Furthermore, the most prominent crypto market in China is retail-based. Currencies like Bitcoin and Ethereum gives Chinese sellers the opportunity to trade with the world without governmental restrictions.

With these retailers closing their doors, coupled with the ever-increasing number of nations going into lockdown in order to limit the spread of Coronavirus, the practical application of these cryptocurrencies are severely limited.

The state of play

Snapshot of falling values of gold, Dow Jones, Bitcoin and DAX, respectively. Image Source: Sahiwal

Bitcoin’s current state of play may make for bleak reading. With the Bitcoin worth presented at slightly under $5,200, the world’s favourite cryptocurrency is depicted in the image above to have fallen by 27% in the space of 24 hours.

The panic caused by Coronavirus and its implications has caused Bitcoin to fall almost 45% within a week, with other altcoins following suit. Bitcoin’s dominance remains at around 66%, with the cryptocurrency’s market cap standing slightly below $91 billion. Accordingly, around $60 billion has been offered since the week commencing March 9th 2020 as investors liquidate their crypto positions in a bit to mitigate their losses.

While uncertainty and panic has infiltrated the market, stablecoins have been identified as a place for investors to seek solace. In mid March, six stablecoins entered the top 50 crypto assets based on their respective capitalisation. Interest in Maker DAO’s flagship stablecoin, the DAI has even seen the organisation add a third asset to its DeFi decentralised platform in a bit to keep the currency floating above its dollar peg.

Reasons for optimism

Despite widespread fears, the Dollar-backed stablecoin market has shown some degree of solidity, with stablecoins like Tether (USDT), Paxos and Timvi (TMV) all seeing strong prices and trading volume in recent days. Notably, stablecoins have surpassed a total market capitalization of $6 billion in the wake of Coronavirus.

Interest in stablecoins has been steadily rising during the coronavirus outbreak due to their relative security based on the real-world assets that they’re pegged to.

Their stability has been a driving force in boosting investor confidence in these digital assets, and increasing numbers of traders are now looking to stablecoins as a method of storing their wealth as well as a useful method of payment outside of the troubled fiat currencies.

How to invest wisely

There’s a growing case to be made that the emerging bear market could make for ample grounds for value investments.

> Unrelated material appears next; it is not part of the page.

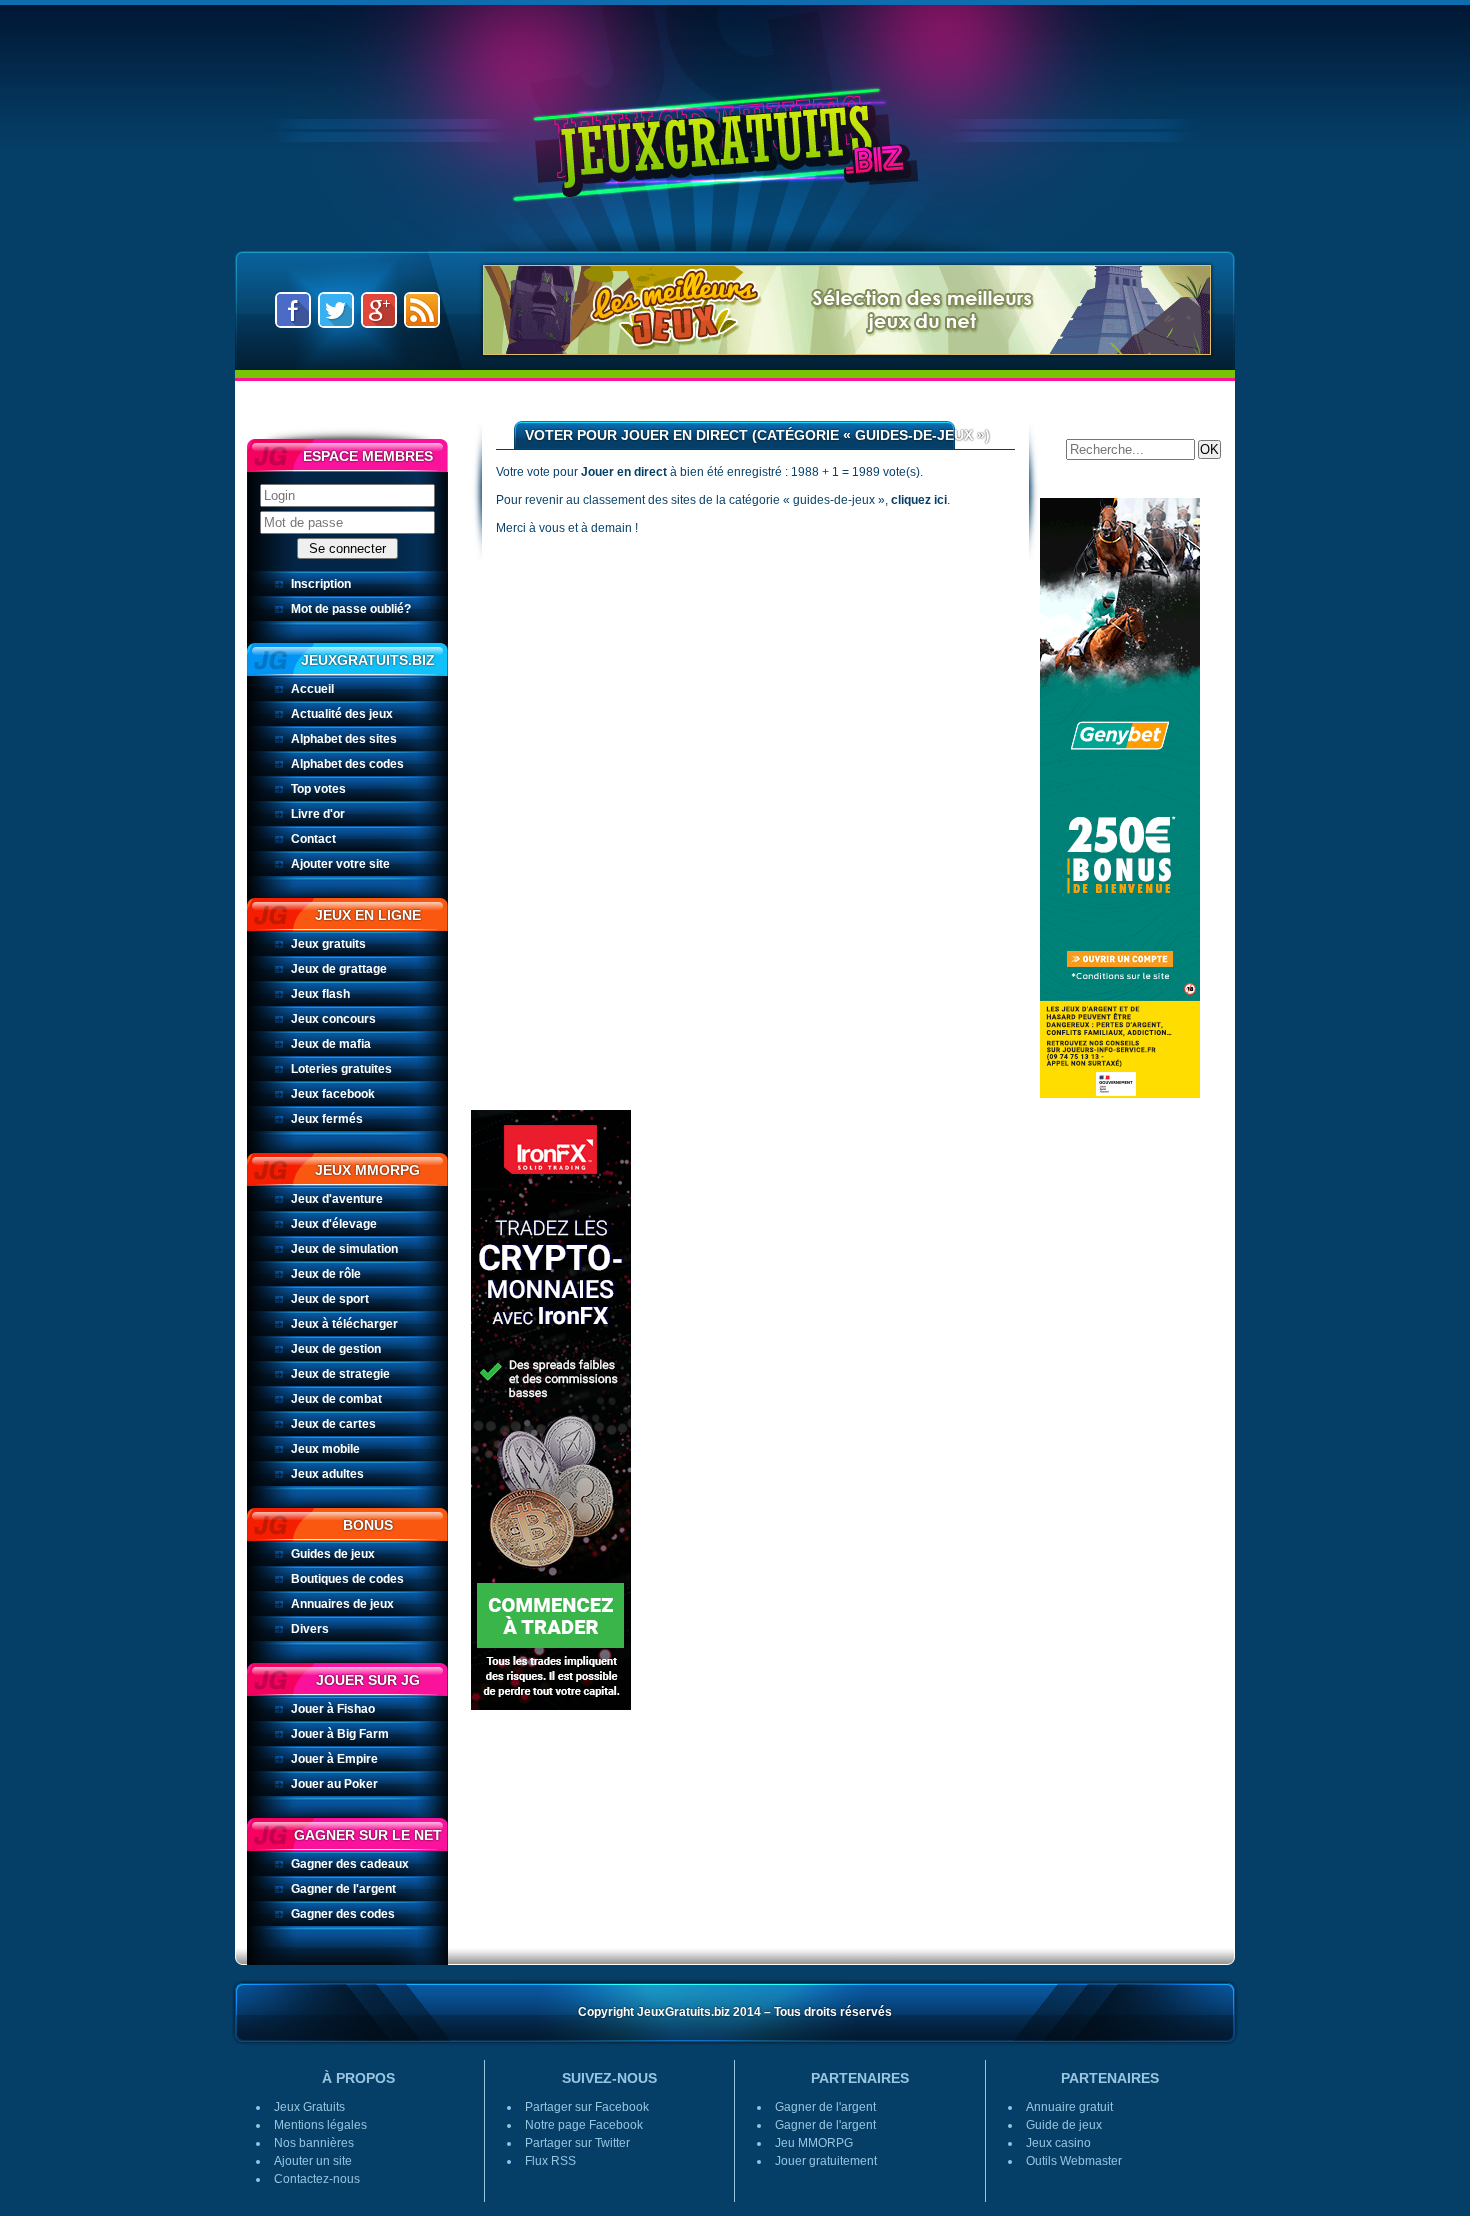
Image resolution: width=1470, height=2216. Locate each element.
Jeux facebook (333, 1094)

This means that investors could use the falling values of the likes of Bitcoin and Ethereum to make purchases as a way of speculating on an eventual return to form for the digital currencies.

This approach could be seen as a solid option if you’re of the belief that the falling values of Bitcoin and other altcoins is down, in most part, to market jitters and will return to its previous values once concerns over Coronavirus have eased.

However, the danger remains that, while there’s little reason to suggest that the cryptocurrency market won’t recover from this setback, its recovery will likely be linked to a return to productivity within China and its large number of miners. With it looking like a long recovery process for the nation, along with much of Europe and the USA declaring states of emergency, it could take some time before Bitcoin is back to pushing $10,000 in value – meaning that investors may need to look elsewhere to get the better of the bear market.

Herein lies the convenience of stablecoins. With their values pegged to real-world assets like the US Dollar and gold, there’s less chance of investors experiencing the sort of crippling drops that the rest of the crypto market is experiencing due to the levels of volatility associated with this significant event.

In times of unprecedented levels of uncertainty, it’s worth looking away from speculative markets and investing in some short-term stability. To invest wisely in this time of uncertainty, the safest bet available is for investors to hold assets in the stablecoins market. This allows them to remain connected to the crypto markets but secure themselves with pegged currencies. When there’s enough evidence that the bear market has been banished, there could be plenty of opportunities available as share prices recover.